Вера огляделась. Ее чемодан принесли и распаковали. Одна из
дверей вела в ванную комнату, облицованную голубым кафелем.
— Да, да, все.
— Если вам что-нибудь понадобится, мисс, позвоните.
Голос у миссис Роджерс был невыразительный, унылый. Вера с
любопытством посмотрела на нее. Бледная, бескровная — ни дать ни взять
привидение! Волосы собраны в пучок, черное платье. Словом, внешность самая что
ни на есть респектабельная. Вот только светлые глаза беспокойно бегают по
сторонам.
«Да она, похоже, и собственной тени боится», — подумала
Вера. И, похоже, попала в самую точку. Вид у миссис Роджерс был насмерть
перепуганный… У Веры по спине пошли мурашки. «Интересно, чего может бояться эта
женщина» — но вслух она любезно сказала:
— Я новый секретарь миссис Оним. Впрочем, вы наверняка об
этом знаете.
— Нет, мисс, я ничего не знаю, — сказала миссис Роджерс. — Я
получила только список с именами гостей и с указаниями, кого в какую комнату
поместить.
— А разве миссис Оним не говорила вам обо мне? — спросила
Вера.
— Я не видела миссис Оним, — сморгнула миссис Роджерс. — Мы
приехали всего два дня назад.
«В жизни не встречала таких людей, как эти Онимы», — думала
Вера. Но вслух сказала:
— Здесь есть еще прислуга?
— Только мы с Роджерсом, мисс.
Вера недовольно сдвинула брови: «Восемь человек, с хозяином
и хозяйкой — десять, и только двое слуг».
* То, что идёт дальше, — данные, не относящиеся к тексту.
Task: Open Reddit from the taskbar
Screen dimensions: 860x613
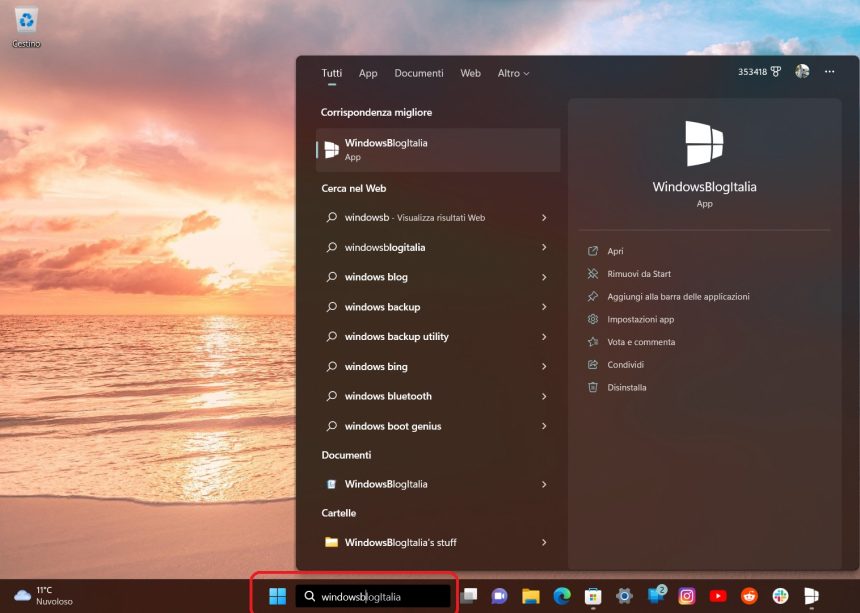Action: (749, 596)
— Я хорошо готовлю, — сказала миссис Роджерс. — Роджерс все
делает по дому. Но я не ожидала, что они пригласят так много гостей.
— Вы справитесь? — спросила Вера.
— Не беспокойтесь, мисс, я справлюсь. Ну а если гости будут
приезжать часто, надо думать, миссис Оним пригласит кого-нибудь мне в помощь.
— Надеюсь, — сказала Вера.
Миссис Роджерс удалилась бесшумно, как тень.
Вера подошла к окну и села на подоконник. Ею овладело
смутное беспокойство. Все здесь казалось странным — и отсутствие Онимов, и бледная,
похожая на привидение, миссис Роджерс. А уж гости и подавно: на редкость
разношерстная компания. Вера подумала: «Жаль, что я не познакомилась с Онимами
заранее… Хотелось бы знать, какие они…»
Она встала и, не находя себе места, заходила по комнате.
Отличная спальня, обставленная в ультрасовременном стиле. На сверкающем
паркетном полу кремовые ковры, светлые стены, длинное зеркало в обрамлении
лампочек. На каминной полке никаких украшений, лишь скульптура в современном
духе — огромный медведь, высеченный из глыбы белого мрамора, в него вделаны
часы. Над часами, в блестящей металлической рамке кусок пергамента, на нем
стихи. Вера подошла поближе — это была старая детская считалка, которую она
помнила еще с детских лет:
— Десять негритят отправились обедать,
Один поперхнулся, их осталось девять.
Девять негритят, поев, клевали носом,
Один не смог проснуться, их осталось восемь.
Восемь негритят в Девон ушли потом,
Один не возвратился, остались всемером.
Семь негритят дрова рубили вместе,
Зарубил один себя — и осталось шесть их.
Шесть негритят пошли на пасеку гулять,
Одного ужалил шмель, их осталось пять.
Пять негритят судейство учинили,
Засудили одного, осталось их четыре.
Четыре негритенка пошли купаться в море,
Один попался на приманку, их осталось трое.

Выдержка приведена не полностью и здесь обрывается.